Text -

************

In 1925, Nyiregyházi sued his concert manager, R. E. Johnston, alleging that accompanying singers and instrumentalists were treating him as an inferior artist. He lost the suit, and thereafter had difficulty finding concert work. In addition, Nyiregyházi, fearing comparison with other pianists, was reluctant to play standard repertoire, preferring his own transcriptions of orchestral and operatic works. By the time of Schoenberg's letter, Nyiregyházi's career seemed to be effectively over.

Nyiregyházi was married ten times. His first wife allegedly attacked him with a knife, leading to a messy publicized divorce. Though born into comfortable circumstances (his mother insisted that the servants tie his shoes and feed him by hand so as to relieve him of mundane concerns), he nonetheless spent the better part of his life in poverty, at times reduced to sleeping in subways.

************

Dataset excerpts -
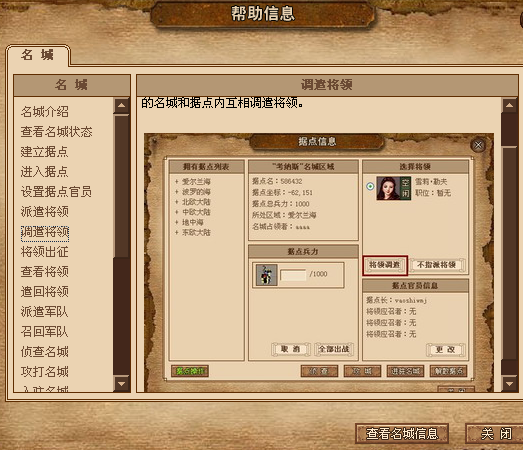Image resolution: width=524 pixels, height=451 pixels.
Task: Click the 关闭 button
Action: click(x=496, y=434)
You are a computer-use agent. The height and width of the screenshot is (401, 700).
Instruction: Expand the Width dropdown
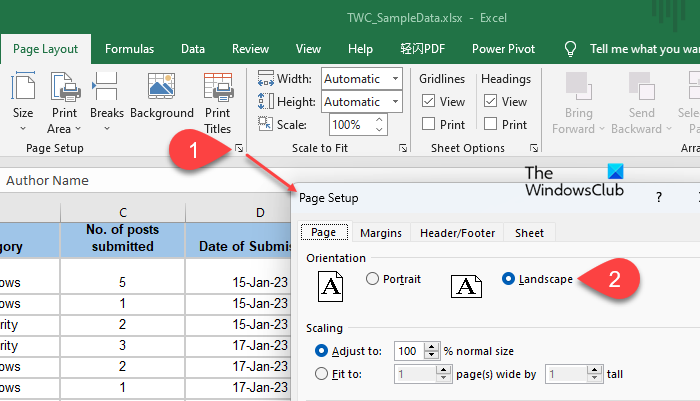[396, 79]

************

Task set -
a. Answer these questions from the text about Nyiregyházi:
(i) Whom did Nyiregyházi sue in 1925?
(ii) How many times was Nyiregyházi married?
(iii) What did his mother insist the servants do for him?
b. For each statement, say whether it agrees with the text about Nyiregyházi, and quote the words that decide it.
(i) Nyiregyházi won his 1925 lawsuit.
(ii) Nyiregyházi preferred his own transcriptions to standard repertoire.
(iii) Nyiregyházi was born into poverty.
c. Copy out the stretch of the text about Nyiregyházi from "Nyiregyházi was married" through "sleeping in subways.".
The records are separate material and have no connection to the text about Nyiregyházi.

Completed exercise -
a.
(i) His concert manager, R. E. Johnston.
(ii) Ten times.
(iii) Tie his shoes and feed him by hand.

b.
(i) No: "He lost the suit"
(ii) Yes: "was reluctant to play standard repertoire, preferring his own transcriptions of orchestral and operatic works"
(iii) No: "Though born into comfortable circumstances"

c.
Nyiregyházi was married ten times. His first wife allegedly attacked him with a knife, leading to a messy publicized divorce. Though born into comfortable circumstances (his mother insisted that the servants tie his shoes and feed him by hand so as to relieve him of mundane concerns), he nonetheless spent the better part of his life in poverty, at times reduced to sleeping in subways.